The moral muscles atrophy in the absence of personal responsibility.
That some self-identified conservatives cannot seem to tell the
difference between self-responsibility and compulsion, or between the
standards of civil society and those of the state, demonstrates just
how thorough the process of crowding out genuine virtue with the
coercive counterfeit actually is.
Consider the involvement of the state in marriage. Presently the state
defines marriage for all, and there is considerable angst among
traditionalists that government will redefine the institution to
include homosexual unions. This concern is not misplaced: if gay
marriage is given state sanction, the force of law will support
demands by wedded homosexuals to receive the same privileges from
civil society--including churches and religious charities--that
married heterosexuals receive. In the absence of state involvement in
marriage and in telling businesses and nonprofit organizations whom
they can hire, however, individuals, churches, and businesses could
make up their own minds as to which marriages they considered
legitimate and could act accordingly.
This is not a matter of imposing on anyone; libertarianism allows
different standards to prevail in different places rather than
dragging everyone down to the level of the state. The libertarian
rests content to let Utah be Utah and San Francisco be San
Francisco--and to let Iraq be Iraq. If the property owners of a
neighborhood wanted to establish a certain set of common moral
standards, they could do so. Other places could do differently.
Libertarianism thus responds to the reality of difference, including
profound cultural and religious difference, much better than other
political philosophies, which are left trying to smash square pegs
into round holes.
Libertarian societies in all their variety would not be utopias, of
course. Libertarianism does not propose an end to evil or even to
coercion, but only the flourishing of civilization in the absence of
institutionalized coercion. Crime would not disappear, poor taste
would still exist, and even conservative communities would remain
beset with imperfection. Removing the privileges of the state would
make these evils smaller, less centralized, and more manageable,
however. This picture is no abstraction or economic construct; it
arises from the practice of actual institutions. The record of civil
society and the free market is as old as the human race.
The libertarian idea of society would hold true even if a degree of
coercion were absolutely necessary and ineradicable: the more
authority residing in civil society rather than the state, the better.

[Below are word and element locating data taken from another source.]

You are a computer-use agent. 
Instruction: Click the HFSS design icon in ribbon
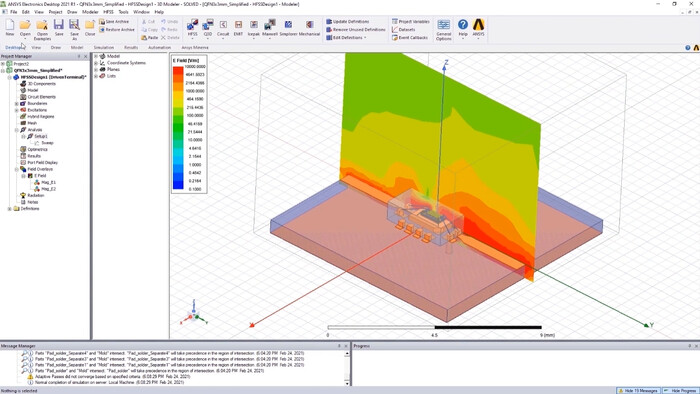pos(193,27)
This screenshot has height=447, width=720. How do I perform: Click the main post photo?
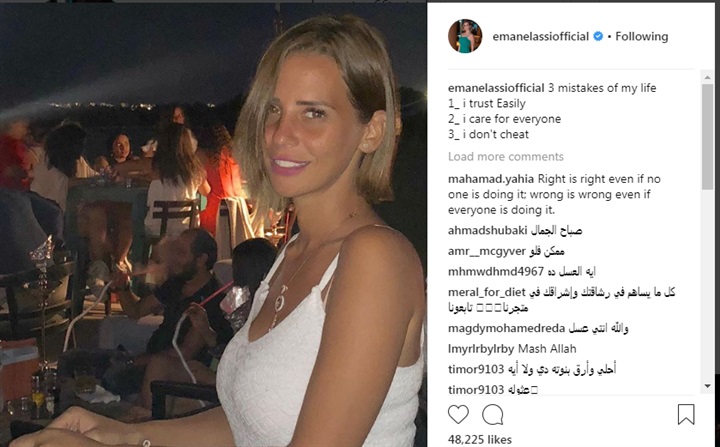pos(213,225)
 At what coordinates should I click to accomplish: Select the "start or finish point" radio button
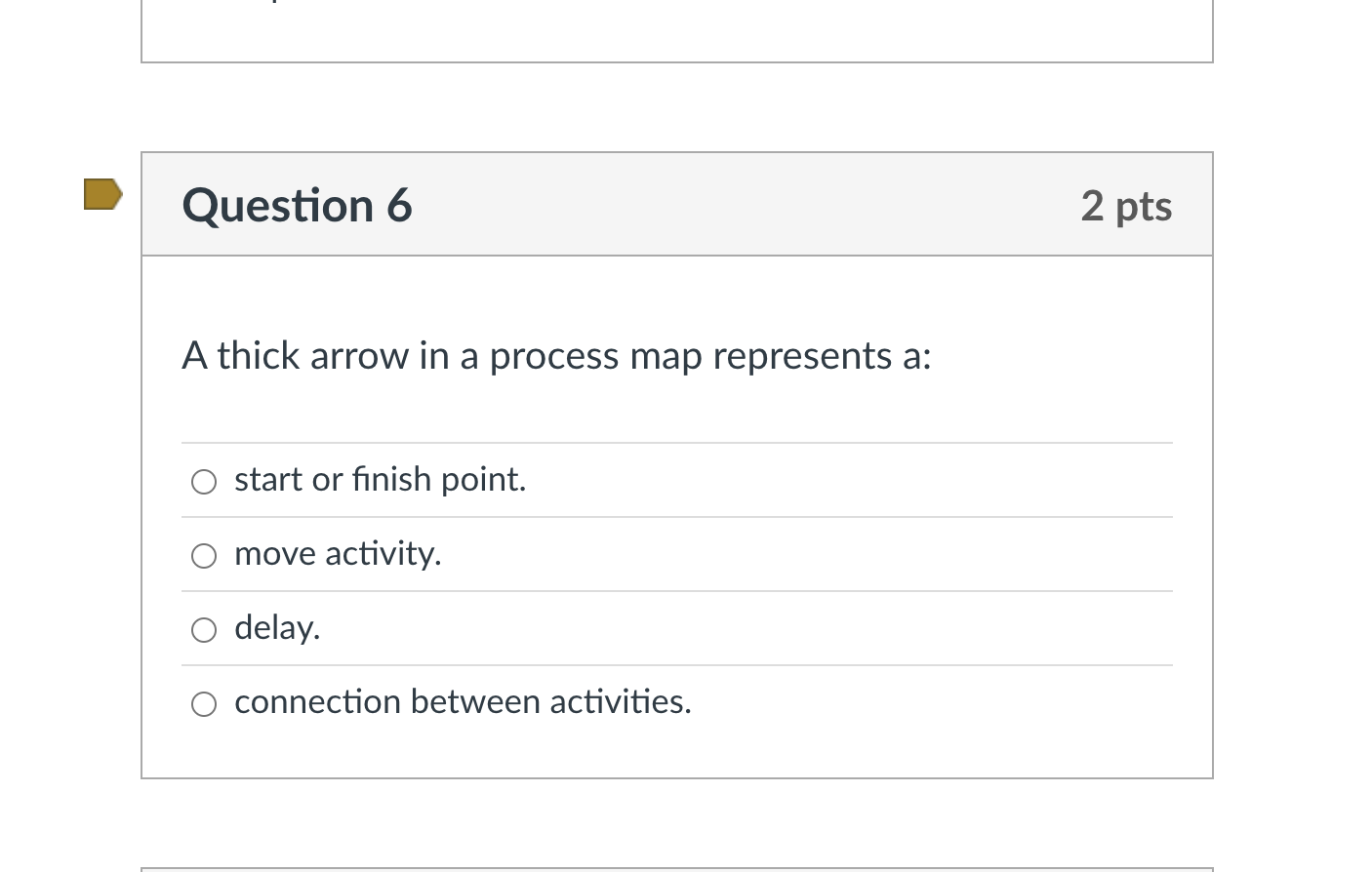click(x=203, y=481)
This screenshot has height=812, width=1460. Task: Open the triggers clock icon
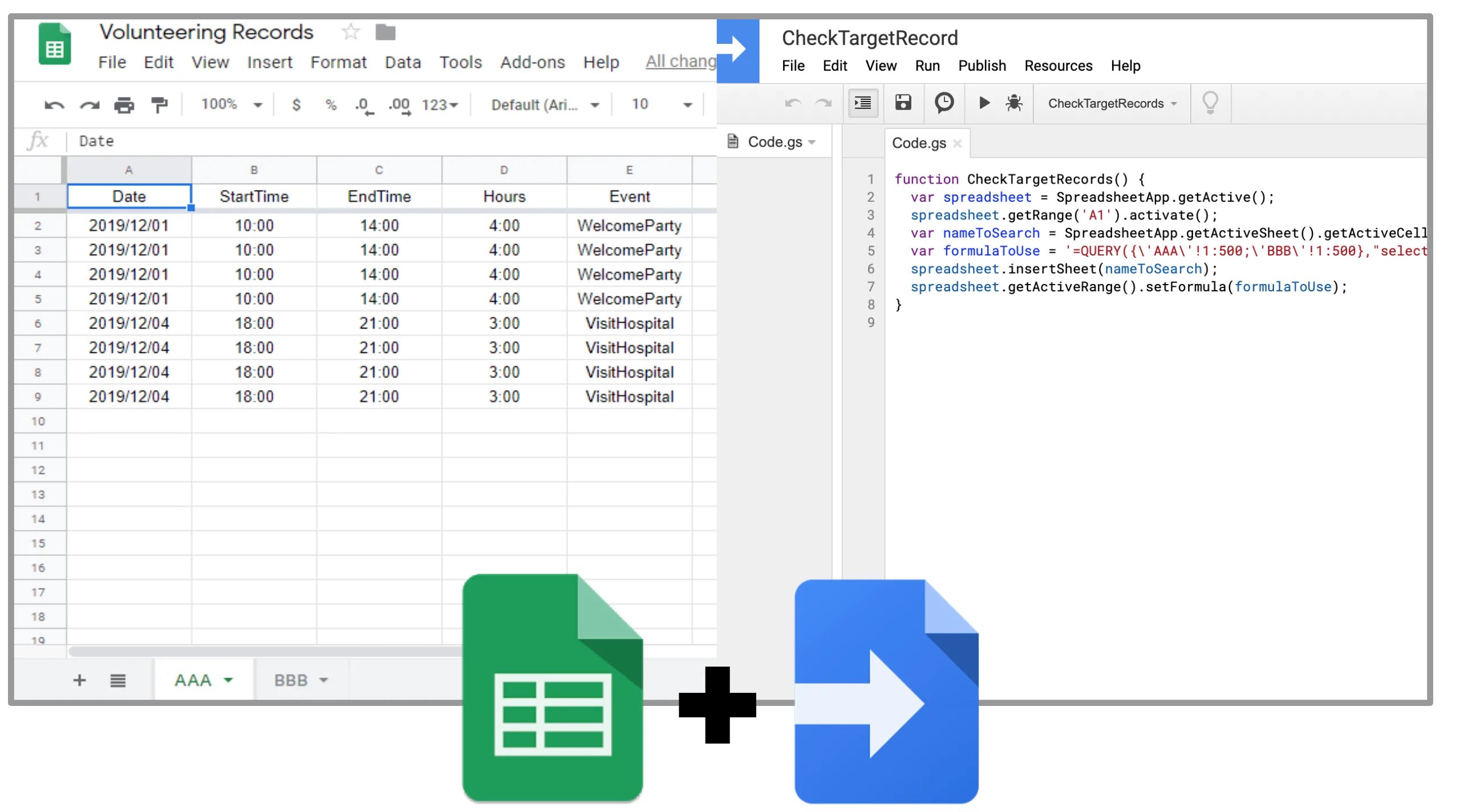point(944,103)
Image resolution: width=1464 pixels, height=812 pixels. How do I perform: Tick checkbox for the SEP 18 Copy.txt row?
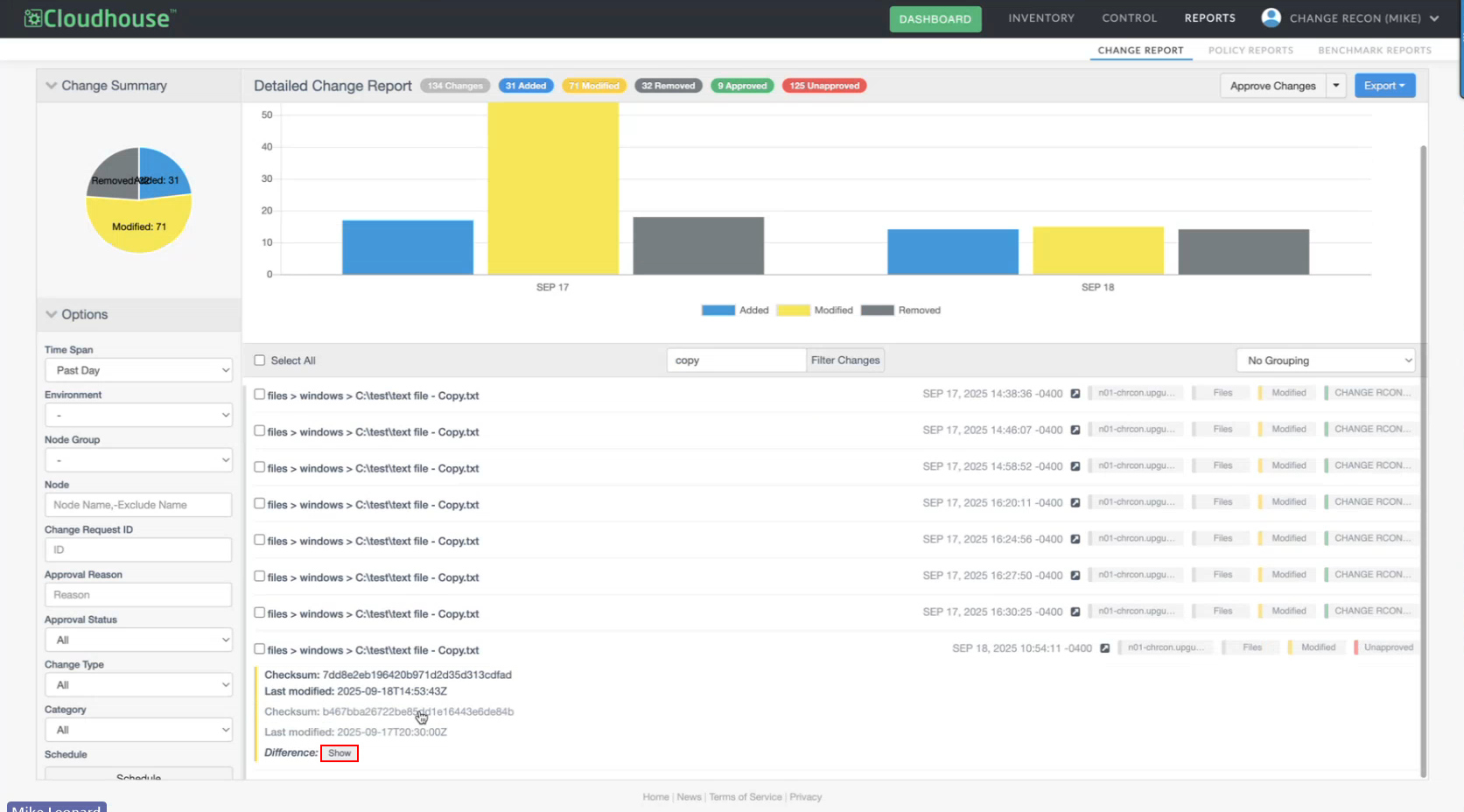[x=260, y=649]
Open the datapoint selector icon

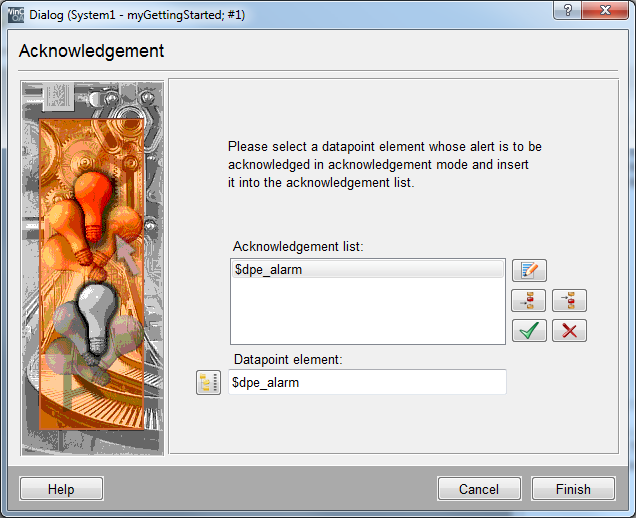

But there are at least a few prima facie considerations that lend
weight to so-called radical libertarianism. The most widely agreed
upon of all so-called public goods, national defense, is not what it
seems. The mightiest military on earth failed to prevent the atrocity
on 9/11. On the contrary, U.S. interference in the Middle East and
support for thuggish regimes has endangered Americans. Is a country
ripe for invasion without a standing army? The last 200-odd years have
shown many instances, including our own Revolutionary War, where
guerrilla forces have been more effective than regular armies. Nor is
there any need for conscription when people want to defend their
homes; conscription is what states need to make people fight for
causes in which they don't believe.
A libertarian order is not coming any time soon, but it should be
plain to anyone who undertakes the investigation that the solution to
war, bureaucracy, taxation, personal irresponsibility, and the rot of
culture is not more government, it's less.